Adi Talwar

A clean-up on Jamaica Bay in July. The future of the bay depends on sizable numbers of New Yorkers visiting it to become stakeholders in its protection. But larger numbers of visitors will present a new ecological challenge.

Sometimes old stories are big news. New York City’s 20-year struggle to comply with the Clean Water Act and make its waterways accessible to people who want to fish, boat or even swim in them is one example. The ongoing quest for affordable housing in the city is another. In both cases, the story has changed dramatically in recent years, with new challenges, players and policy initiatives.
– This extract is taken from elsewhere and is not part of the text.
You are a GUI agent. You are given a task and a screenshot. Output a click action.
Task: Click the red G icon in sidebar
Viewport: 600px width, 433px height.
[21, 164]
And City Limits has an especially strong commitment, among the many other things it covers in New York, to following those threads.

On Thursday night, we were rewarded for those efforts with two Ippies awards from the Center for Community and Ethnic Media at the CUNY Graduate School of Journalism.

Reporter and videographer Guglielmo Mattioli and photographer Adi Talwar won first prize in the multimedia category for their story last summer about how public access to the water has sometimes been an afterthought in the efforts to clean places like Jamaica Bay and Flushing Creek.

Reporter Abigail Savitch-Lew took second place in the Social Issues category for her ongoing coverage of housing and zoning in the city.

This follows Wednesday’s win at the Society of the Silurians awards for our green-jobs reporting.